Caribbean Lizards Evolve Independently

St. Louis, March 27, 1998 -- Lizards may not get the limelight in beer commercials, but thanks to biologists at Washington University in St. Louis, the slighted creatures now have Marquee value in evolution and genetics.

A team led by Jonathan B. Losos, Ph.D., associate professor of biology in Arts and Sciences at Washington University, has discovered that remarkably similar lizard communities have evolved independently on different islands in the Caribbean. Losos and his colleagues examined DNA of 56 species found throughout the large Caribbean Islands of Puerto Rico, Cuba, Jamaica and the Greater Antilles. Using several common genes of different species they developed a 'family tree' of these species, the most commonly observed in the Caribbean, to test theories on evolutionary history of the Anoles.

* SUPPLIED ENTRIES
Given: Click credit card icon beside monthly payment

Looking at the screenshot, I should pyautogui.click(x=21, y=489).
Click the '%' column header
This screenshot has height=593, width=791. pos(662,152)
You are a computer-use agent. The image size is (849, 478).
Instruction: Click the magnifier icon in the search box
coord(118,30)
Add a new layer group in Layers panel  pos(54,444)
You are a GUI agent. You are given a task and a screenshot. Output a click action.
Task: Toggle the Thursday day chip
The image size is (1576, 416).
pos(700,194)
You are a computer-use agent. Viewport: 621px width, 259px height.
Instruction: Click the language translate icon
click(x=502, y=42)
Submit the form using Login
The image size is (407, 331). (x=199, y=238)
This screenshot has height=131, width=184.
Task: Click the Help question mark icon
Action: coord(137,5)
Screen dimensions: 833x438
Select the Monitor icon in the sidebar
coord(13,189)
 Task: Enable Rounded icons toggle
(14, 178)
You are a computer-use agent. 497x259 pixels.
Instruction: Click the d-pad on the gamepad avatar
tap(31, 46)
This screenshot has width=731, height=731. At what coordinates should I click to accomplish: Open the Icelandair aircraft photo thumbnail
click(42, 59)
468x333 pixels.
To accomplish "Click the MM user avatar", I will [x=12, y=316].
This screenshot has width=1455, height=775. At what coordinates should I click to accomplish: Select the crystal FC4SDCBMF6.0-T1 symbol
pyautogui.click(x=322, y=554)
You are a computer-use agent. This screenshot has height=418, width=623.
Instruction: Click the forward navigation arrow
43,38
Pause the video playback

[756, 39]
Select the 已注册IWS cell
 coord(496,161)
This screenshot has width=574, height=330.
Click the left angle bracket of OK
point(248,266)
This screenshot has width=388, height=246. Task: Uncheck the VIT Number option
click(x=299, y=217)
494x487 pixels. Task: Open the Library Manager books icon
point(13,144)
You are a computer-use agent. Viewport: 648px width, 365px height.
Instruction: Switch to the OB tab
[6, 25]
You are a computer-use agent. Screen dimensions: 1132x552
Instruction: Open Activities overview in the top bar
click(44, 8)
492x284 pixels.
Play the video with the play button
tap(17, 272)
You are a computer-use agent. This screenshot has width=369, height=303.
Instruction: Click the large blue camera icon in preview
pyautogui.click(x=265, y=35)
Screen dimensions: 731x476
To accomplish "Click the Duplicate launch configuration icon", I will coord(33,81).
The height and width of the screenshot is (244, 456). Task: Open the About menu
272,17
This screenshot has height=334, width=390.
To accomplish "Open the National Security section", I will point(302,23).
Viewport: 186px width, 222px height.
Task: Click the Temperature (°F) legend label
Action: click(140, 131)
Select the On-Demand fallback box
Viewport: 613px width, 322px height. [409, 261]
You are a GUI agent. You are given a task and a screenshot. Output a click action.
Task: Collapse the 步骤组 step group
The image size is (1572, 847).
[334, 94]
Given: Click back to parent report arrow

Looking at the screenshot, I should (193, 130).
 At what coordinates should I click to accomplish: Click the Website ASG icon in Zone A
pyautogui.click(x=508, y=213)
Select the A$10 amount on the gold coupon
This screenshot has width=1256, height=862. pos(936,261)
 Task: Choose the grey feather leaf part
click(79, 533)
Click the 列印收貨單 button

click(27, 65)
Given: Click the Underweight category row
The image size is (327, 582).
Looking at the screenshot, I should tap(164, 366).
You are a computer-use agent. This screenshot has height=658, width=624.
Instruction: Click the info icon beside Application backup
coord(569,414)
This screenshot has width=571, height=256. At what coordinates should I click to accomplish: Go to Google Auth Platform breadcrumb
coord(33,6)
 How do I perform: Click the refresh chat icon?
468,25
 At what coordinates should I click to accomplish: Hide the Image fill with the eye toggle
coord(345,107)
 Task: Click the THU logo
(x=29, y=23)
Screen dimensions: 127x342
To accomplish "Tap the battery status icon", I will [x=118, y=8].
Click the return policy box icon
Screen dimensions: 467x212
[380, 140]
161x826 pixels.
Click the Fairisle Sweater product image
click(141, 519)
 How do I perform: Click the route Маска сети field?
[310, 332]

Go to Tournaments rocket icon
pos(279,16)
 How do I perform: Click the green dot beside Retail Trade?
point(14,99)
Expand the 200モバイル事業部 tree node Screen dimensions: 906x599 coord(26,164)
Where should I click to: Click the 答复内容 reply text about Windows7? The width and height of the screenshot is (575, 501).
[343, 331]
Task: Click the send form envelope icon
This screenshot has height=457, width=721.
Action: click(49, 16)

* COMPLETE THE FOLLOWING
• a. Reproduce the passage of the Caribbean lizard article that runs from "Caribbean Lizards Evolve" up to and including "of the Anoles.".
• b. Carry on the Caribbean lizard article from its final sentence.

* RESULTS OF THE EXERCISE
• a.
Caribbean Lizards Evolve Independently

St. Louis, March 27, 1998 -- Lizards may not get the limelight in beer commercials, but thanks to biologists at Washington University in St. Louis, the slighted creatures now have Marquee value in evolution and genetics.

A team led by Jonathan B. Losos, Ph.D., associate professor of biology in Arts and Sciences at Washington University, has discovered that remarkably similar lizard communities have evolved independently on different islands in the Caribbean. Losos and his colleagues examined DNA of 56 species found throughout the large Caribbean Islands of Puerto Rico, Cuba, Jamaica and the Greater Antilles. Using several common genes of different species they developed a 'family tree' of these species, the most commonly observed in the Caribbean, to test theories on evolutionary history of the Anoles.

• b.
The study reveals a perfect example of an evolutionary concept known as "convergence", where species evolve in similar adaptations to the environment despite living geographically apart. Although evolutionary convergence has been taken as evidence for the working of natural selection, the study is unique in showing that entire communities have converged. This goes against the grain of most evolutionary thought which stresses that random events -- a meteorite striking Earth or a hurricane wiping out island species , for example -- play unpredictable roles that send evolutionary diversification down different pathways.

The results were published in the March 27, 1998 issue of Science magazine.

For the past decade Losos and various collaborators have surveyed the Caribbean Island Anolis populations and documented how species differ in their habitat use and body proportions. Detailed studies on more than 50 of the 150 Caribbean anole species indicate that species have adapted to use different parts of the environment by evolving differences in limb length, toepad size and other characteristics.